The three types include: the alpha-herpes viruses which are neurotropic, have a rapid replication cycle and (usually) a broad host and cell range; and the beta- and gamma-herpesviruses which differ in genome size and structure but which both replicate more slowly and in a much more restricted range of cells of glandular and/or lymphatic origin. To date, eight discrete human herpesviruses have been described; each causing a characteristic disease.
Herpes simplex virus types 1 and 2 (HSV-1 and -2) are the primary agents of recurrent facial and genital herpetic lesions, respectively. HSV-2 infection can be classified as a sexually transmitted disease (STD), and infections (although mild) can lead to significant psychological trauma. They are also a major cause of encephalitis -- a much rarer but very serious affliction. Varicella zoster virus (VZV) is the causative agent of chicken pox and shingles.
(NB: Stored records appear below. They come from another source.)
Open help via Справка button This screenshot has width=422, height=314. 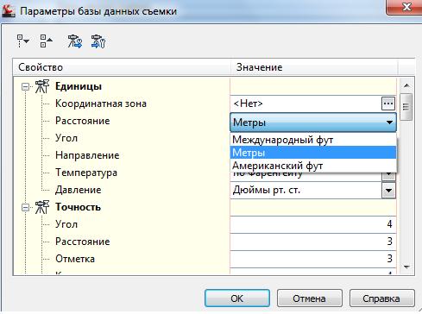tap(382, 298)
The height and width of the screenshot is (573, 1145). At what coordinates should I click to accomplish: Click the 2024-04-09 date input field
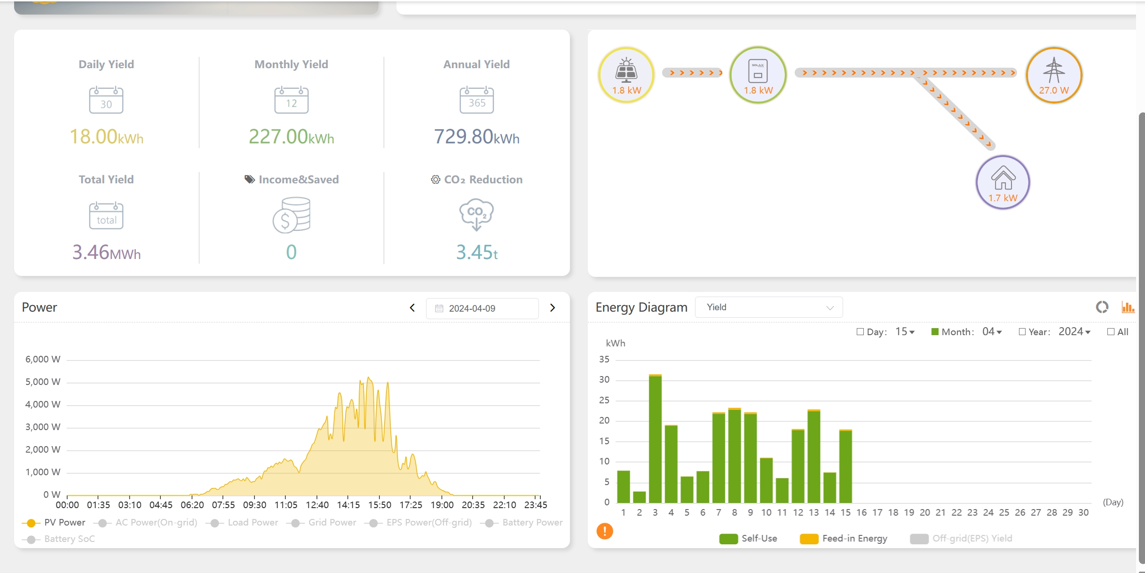(482, 308)
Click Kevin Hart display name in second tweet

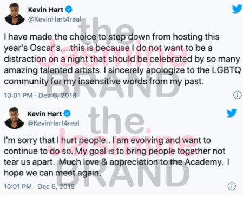coord(44,114)
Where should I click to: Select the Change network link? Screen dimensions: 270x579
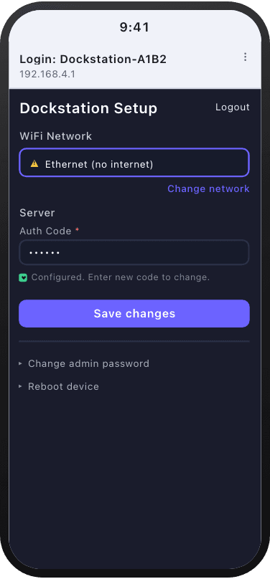click(x=208, y=188)
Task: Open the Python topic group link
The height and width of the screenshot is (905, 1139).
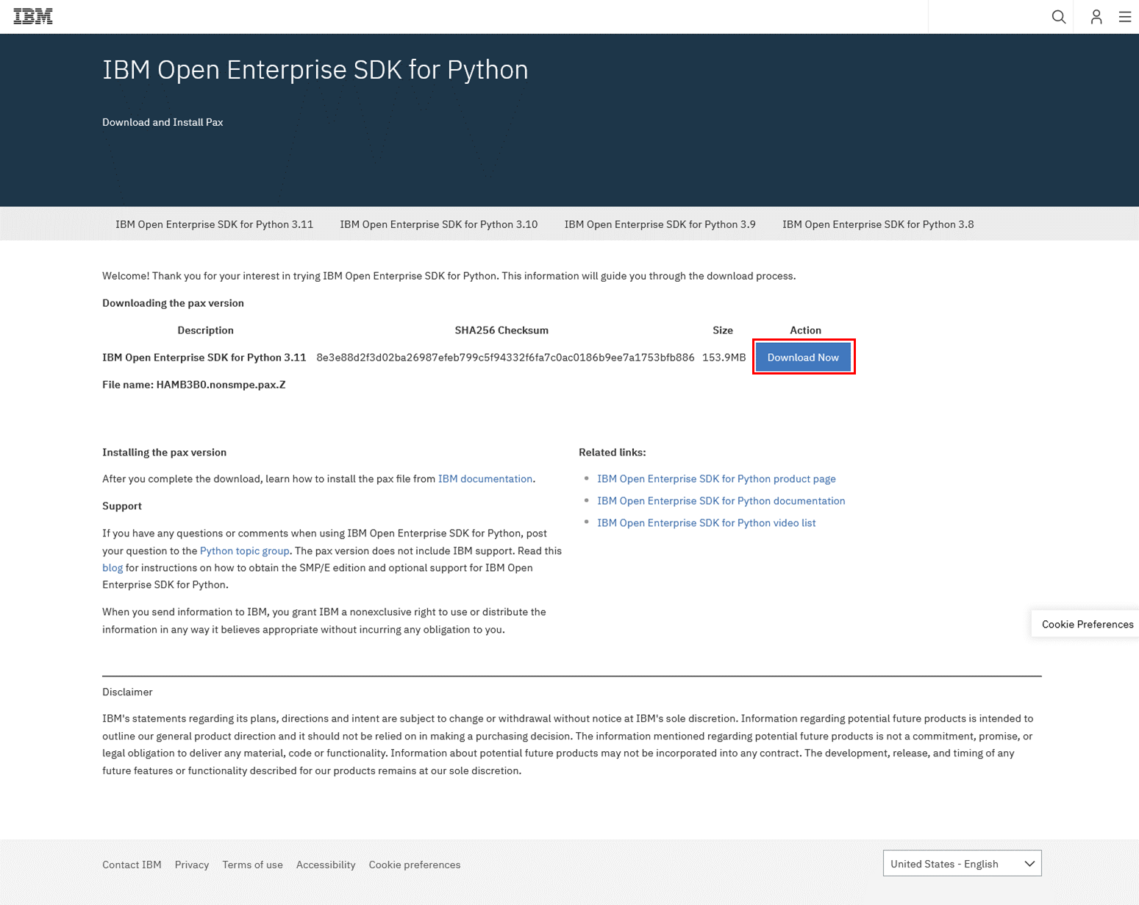Action: click(244, 551)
The latter is seen mainly in the very old or in immune compromised individuals.
Infections with human cytomegalovirus (HCMV)--the prototype of the beta-herpesviruses--are linked both to a form of infectious mononucleosis, and to congenital infections of the nervous system. CMV infections of the eye (CMV retinitis) is a major complication in late term AIDS mediated by fuminant HIV infection. In contrast, infections with two other lymphotropic herpesviruses, the closely related beta- human herpesviruses -6 and -7 (HHV-6 and -7) are generally mild early childhood diseases. It is not clear whether they have a causative role in any more serious human afflictions.
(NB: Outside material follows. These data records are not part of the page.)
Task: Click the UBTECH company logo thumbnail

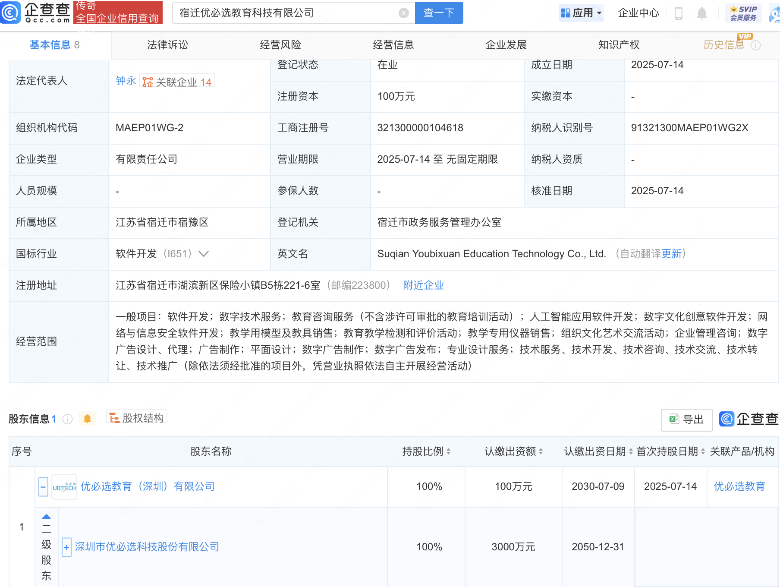Action: point(64,487)
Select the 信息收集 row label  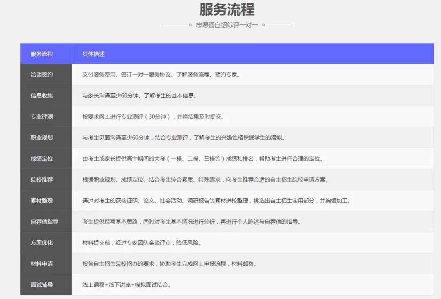(42, 96)

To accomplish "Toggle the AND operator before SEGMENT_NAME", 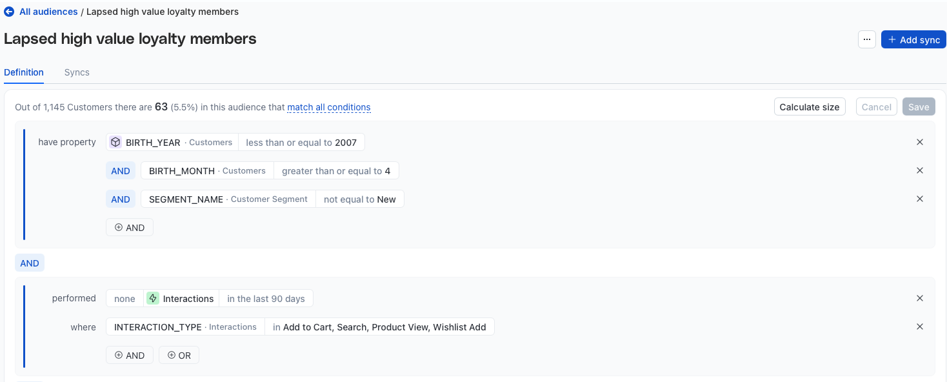I will [x=121, y=199].
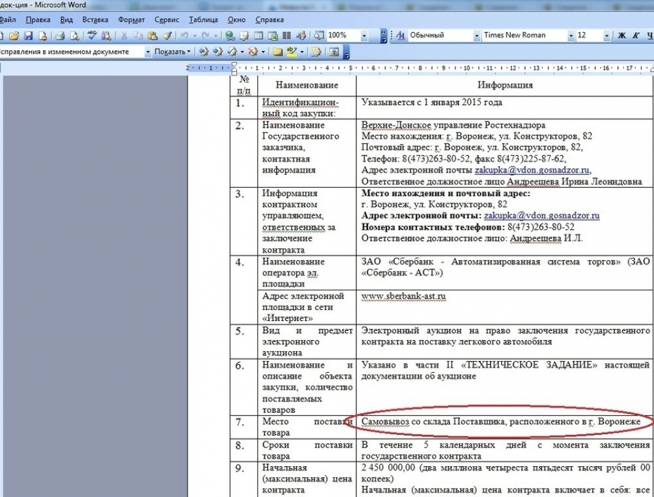Screen dimensions: 654x497
Task: Toggle Bold (Ж) formatting
Action: click(622, 36)
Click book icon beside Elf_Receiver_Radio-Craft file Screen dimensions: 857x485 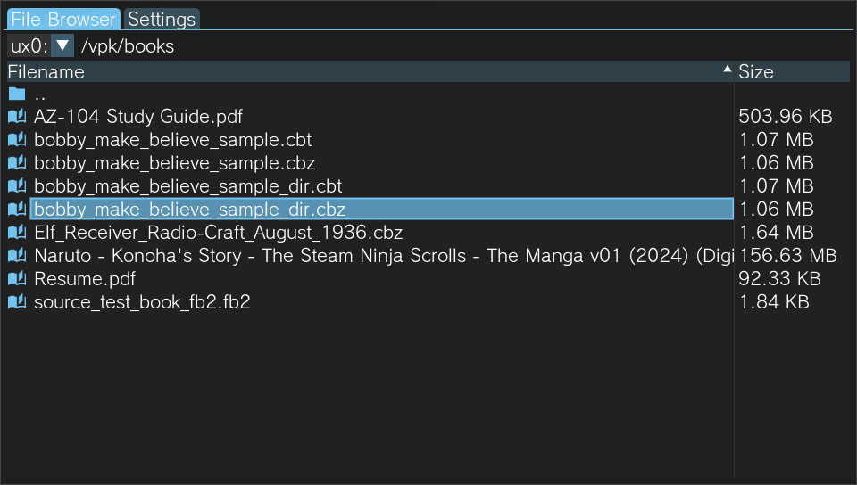(x=17, y=233)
Infections with two human herpesviruses, the gamma-prototype Epstein-Barr virus (EBV) (which is a causative agent of infectious mononucleosis) and the recently described Kaposi's sarcoma herpesvirus or human herpesvirus-8 (KSHV or HHV-8) are linked to human cancers. In the case of EBV, despite its high frequency in the general population, carcinogenesis is linked to specific environmental agents-notably in tropical Africa and in South-east China. In contrast to the ubiquitous occurrence of HCMV, EBV, HHV-6, and -7; HHV-8 may be associated with populations at high risk for sexually transmitted diseases. There is both epidemiolgical and strong molecular evidence that it plays a causative role in Kaposi's sarcoma. This tumor was formerly found only in people (mainly men) of advanced age, but the prevalence of HIV-induced immunosuppression (AIDS) has lead to a significant increase in its occurrence in younger men.